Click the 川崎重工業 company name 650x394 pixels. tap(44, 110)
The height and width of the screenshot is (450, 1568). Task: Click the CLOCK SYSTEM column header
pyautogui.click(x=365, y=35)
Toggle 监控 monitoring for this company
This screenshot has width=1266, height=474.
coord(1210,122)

____

• **The task**
Revise the items above by replacing "column header" with "column heading" and leaving everything else unchanged.

• **Task result**
Click the 川崎重工業 company name 650x394 pixels. tap(44, 110)
The height and width of the screenshot is (450, 1568). Task: Click the CLOCK SYSTEM column heading
pyautogui.click(x=365, y=35)
Toggle 监控 monitoring for this company
This screenshot has width=1266, height=474.
coord(1210,122)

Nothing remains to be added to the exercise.